I just came across this reaction

$\ce{Na2S2O3 + 2HCl -> 2NaCl + SO2 + S + H2O}$

I was wondering if it was possible to predict the products of this reaction if I didn't know it (or any inorganic reaction for that matter).

Can we use arrow-pushing (as we do in organic chemistry) to get the products of an inorganic reaction? Can we devise a mechanism to find the products? It seems unrealistic to me how anyone could learn the many reaction of inorganic chemistry.

  • $\begingroup$ The arrow pushing formulism is expandable to any reaction of the main group elements involving the forming or breaking of covalent bonds. Organic chemistry is just the largest subset of these reactions. The remaining "inorganic only" reactions are a much smaller set. $\endgroup$
    – Ben Norris
    Dec 3 '12 at 11:32
  • $\begingroup$ If that is so, then can you please explain how I can obtain the product from the above reaction using arrow pushing.
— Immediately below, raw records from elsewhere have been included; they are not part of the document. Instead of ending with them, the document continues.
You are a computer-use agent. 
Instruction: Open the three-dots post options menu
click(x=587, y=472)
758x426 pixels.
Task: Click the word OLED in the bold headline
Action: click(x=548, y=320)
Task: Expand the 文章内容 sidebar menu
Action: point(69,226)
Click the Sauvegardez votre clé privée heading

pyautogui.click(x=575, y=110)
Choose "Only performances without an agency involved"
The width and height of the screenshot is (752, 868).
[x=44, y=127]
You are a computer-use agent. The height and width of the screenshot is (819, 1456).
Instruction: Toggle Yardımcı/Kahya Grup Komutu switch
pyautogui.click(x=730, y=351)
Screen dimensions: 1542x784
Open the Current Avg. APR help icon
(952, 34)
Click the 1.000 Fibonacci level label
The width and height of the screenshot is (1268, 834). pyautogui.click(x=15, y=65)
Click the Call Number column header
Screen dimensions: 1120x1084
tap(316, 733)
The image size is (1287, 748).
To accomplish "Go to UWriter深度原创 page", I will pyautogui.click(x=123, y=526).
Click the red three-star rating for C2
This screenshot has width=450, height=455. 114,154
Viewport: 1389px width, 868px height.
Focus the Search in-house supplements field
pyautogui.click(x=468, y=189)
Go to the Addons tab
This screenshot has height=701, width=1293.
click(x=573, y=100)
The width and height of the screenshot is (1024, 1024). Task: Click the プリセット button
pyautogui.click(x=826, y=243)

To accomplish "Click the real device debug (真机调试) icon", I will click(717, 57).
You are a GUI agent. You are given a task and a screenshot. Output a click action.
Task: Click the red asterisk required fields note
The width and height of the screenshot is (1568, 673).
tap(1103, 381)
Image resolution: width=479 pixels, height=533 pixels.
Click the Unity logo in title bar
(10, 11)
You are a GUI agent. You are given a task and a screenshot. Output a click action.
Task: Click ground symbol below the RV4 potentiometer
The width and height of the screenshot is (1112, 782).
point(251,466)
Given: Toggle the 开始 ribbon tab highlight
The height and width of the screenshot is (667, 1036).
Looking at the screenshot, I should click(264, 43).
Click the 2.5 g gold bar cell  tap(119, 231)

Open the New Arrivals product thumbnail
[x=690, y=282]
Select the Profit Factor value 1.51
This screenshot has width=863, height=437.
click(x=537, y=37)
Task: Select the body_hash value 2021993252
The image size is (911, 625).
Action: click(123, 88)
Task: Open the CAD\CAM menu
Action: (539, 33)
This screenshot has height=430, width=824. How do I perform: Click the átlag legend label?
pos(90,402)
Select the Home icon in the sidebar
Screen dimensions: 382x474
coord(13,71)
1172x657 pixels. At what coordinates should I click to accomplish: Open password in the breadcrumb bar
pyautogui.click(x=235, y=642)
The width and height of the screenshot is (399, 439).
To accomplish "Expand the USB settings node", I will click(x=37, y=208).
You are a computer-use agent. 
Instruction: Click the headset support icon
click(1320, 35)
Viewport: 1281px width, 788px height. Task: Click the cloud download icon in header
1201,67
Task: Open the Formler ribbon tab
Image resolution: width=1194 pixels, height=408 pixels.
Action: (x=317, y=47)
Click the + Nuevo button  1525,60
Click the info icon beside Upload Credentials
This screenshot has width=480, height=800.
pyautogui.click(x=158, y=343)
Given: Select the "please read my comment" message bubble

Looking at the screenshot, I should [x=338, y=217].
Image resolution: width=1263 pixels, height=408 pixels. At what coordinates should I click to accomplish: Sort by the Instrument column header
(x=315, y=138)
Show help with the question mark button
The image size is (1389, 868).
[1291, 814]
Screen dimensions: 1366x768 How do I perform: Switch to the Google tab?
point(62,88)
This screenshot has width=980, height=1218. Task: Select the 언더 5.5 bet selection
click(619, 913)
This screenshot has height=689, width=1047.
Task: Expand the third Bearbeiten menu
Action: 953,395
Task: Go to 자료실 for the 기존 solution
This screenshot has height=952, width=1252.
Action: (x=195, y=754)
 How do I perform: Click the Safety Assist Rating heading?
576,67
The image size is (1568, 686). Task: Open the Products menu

Can you give me a link to the image or something, I would like to know. $\endgroup$
    – carboncopy
    Dec 3 '12 at 14:09
  • 1
    $\begingroup$ See amazon.com/Arrow-Pushing-Inorganic-Chemistry-Approach/dp/…. $\endgroup$
    – Leponzo
    Feb 26 '15 at 12:36

The general answer to this question is no, one cannot simply predict the products of any reaction. How do we know that one of the products is not $\ce{S2O6^{2-}}$ or perhaps even $\ce{S2O5Cl2^{2-}}$?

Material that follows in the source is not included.